EP0435745B1

EP0435745B1 - Grease for constant velocity joint

Info

Publication number: EP0435745B1
Application number: EP90403671A
Authority: EP
Inventors: Saburo Abe; Hideo Room No. 3-202 Asano; Iwao Watanabe; Takehisa C/O Showa Shell Sekiyu K. K. Sakai; Ryo C/O Showa Shell Sekiyu K. K. Hasegawa; Humio C/O Showa Shell Sekiyu K. K. Goto; Hiroshi C/O Showa Shell Sekiyu K. K. Tajiri
Original assignee: Showa Shell Sekiyu KK; Nissan Motor Co Ltd
Current assignee: Showa Shell Sekiyu KK; Nissan Motor Co Ltd
Priority date: 1989-12-27
Filing date: 1990-12-19
Publication date: 1993-11-10
Anticipated expiration: 2010-12-19
Also published as: DE69004550T2; DE69004550D1; EP0435745A1

Description

The present invention relates to greases for constant velocity joints, especially plunging type constant velocity joints.
Representatives of plunging type constant velocity joints include double offset type constant velocity joints (DOJ type) and tripod type constant velocity joints (TJ type).
Hitherto, as lubricants there have been used greases to which molybdenum disulfide, extreme pressure agents containing lead, sulfur-phosphorus extreme pressure agents or the like are added. However, cars equipped with double offset type constant velocity joints filled with these greases have the problems that beating noise or booming noise is generated or bodies vibrate at high speed driving. On the other hand, cars equipped with tripod type constant velocity joints have the problem that shudder of bodies occurs at acceleration. Further, plunging type constant velocity joints have far more sliding contact than shudder contact and when rotating torque is delivered with angles, axial force is generated by frictional resistance at sliding parts.
If a large amount of axial force is generated, vibration of bodies occurs to give discomfort to persons in the cars. Therefore, it is desirable to reduce axial force as much as possible.
Thus, in the case of plunging type constant velocity joints, lubricants are filled therein in order to reduce frictional resistance and to improve slidability.
As explained above, according to the conventional techniques, there have been developed no greases of low friction coefficient for inhibition of generation of beating noise or booming noise or occurrence of shudder of bodies at high speed driving or acceleration of speed in cars equipped with constant velocity joints, especially plunging type constant velocity joints.

------------------------

**TO-DO LIST**
**A.** According to the grease patent excerpt, what problem occurs in cars equipped with tripod type constant velocity joints?
**B.** Write the next part of the grease patent excerpt, picking up after its final sentence.
The lines after this text are not needed for either task.

**SUPPLIED MATERIAL**
------------------------

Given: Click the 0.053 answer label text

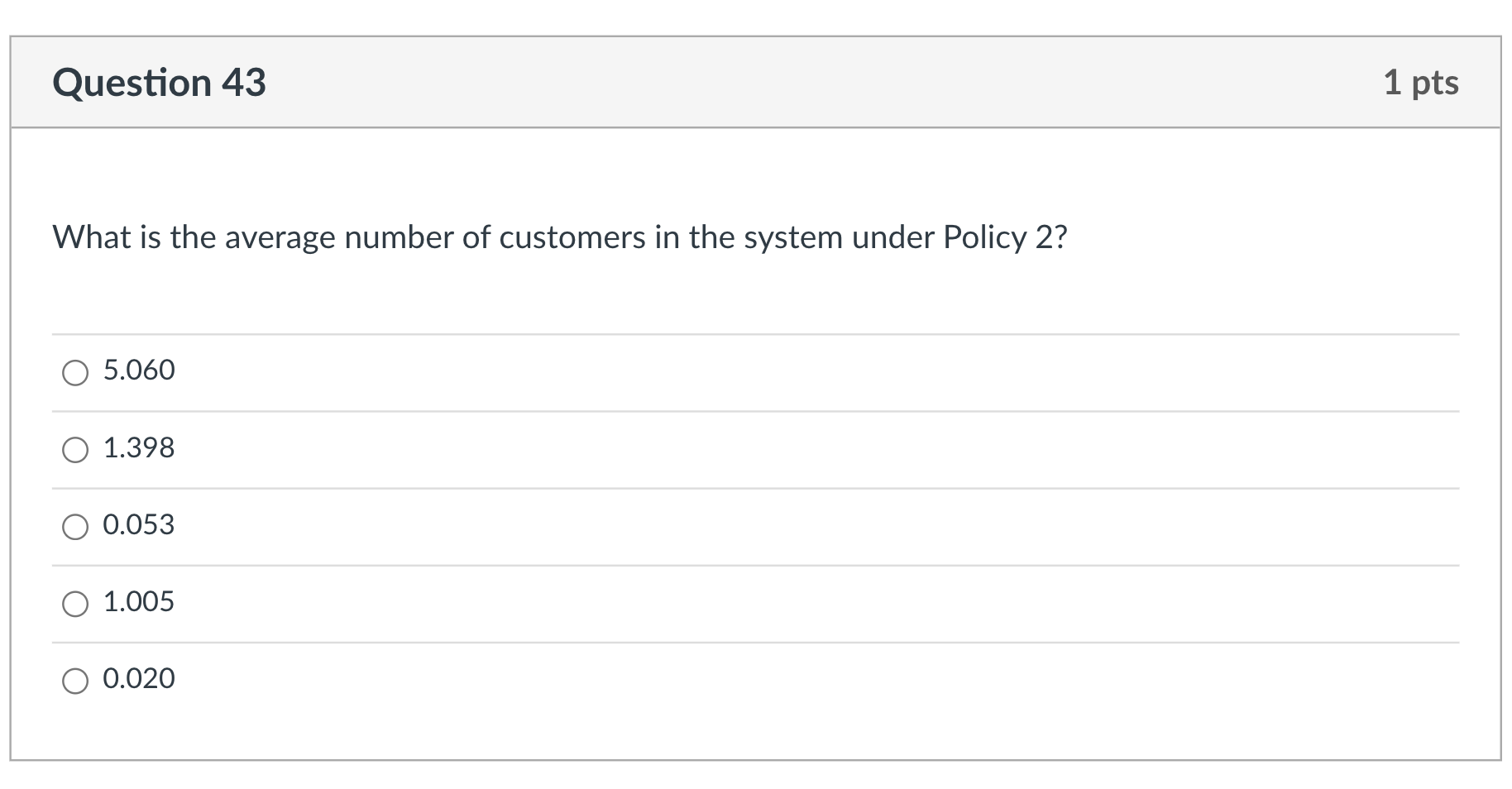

------------------------

**ANSWERS PER TASK**
**A.** Shudder of bodies occurs at acceleration.

**B.**
According to the present invention, above problems have been solved by providing greases for constant velocity joints by adding diurea compounds, organic molybdenum compounds, extreme pressure agents and specific copolymers to base oils.
In the accompanying drawings,
Fig. 1 is a graph which shows relation between kinematic viscosity and molecular weight of copolymers.
Fig. 2 is a graph which shows relations among speed, axial force and sound pressure in the bodies of cars equipped with DOJ.
The present invention relates to a grease composition for constant velocity joints which comprises base greases comprising mineral oils and urea compounds and (1) 0.5 - 5 % by weight of molybdenum dithiocarbamate compounds and 0.5 - 5 % by weight of molybdenum dithiophosphate compounds as organic molybdenum compounds, (2) 0.5 - 10 % by weight of zinc dithiophosphate compounds as extreme pressure agents, and (3) 10 - 60 % by weight of copolymers having a molecular weight of 300 - 4,000 and comprising ethylene and branched α-olefin.
The grease of the present invention may further contain antioxidants, oiliness agents, rust preventives and the like.
The base oils used in the present invention are mineral oil or synthetic hydrocarbon lubricating oils. As thickening agents, there may be used urea compounds (diurea compounds) which are superior in heat resistance to metallic soaps such as lithium soap.
Organic molybdenum compounds used in the present invention comprise combination of molybdenum dialkyl dithiocarbamates and molybdenum dialkyl dithiophosphates or molybdenum diaryl dithiophosphates.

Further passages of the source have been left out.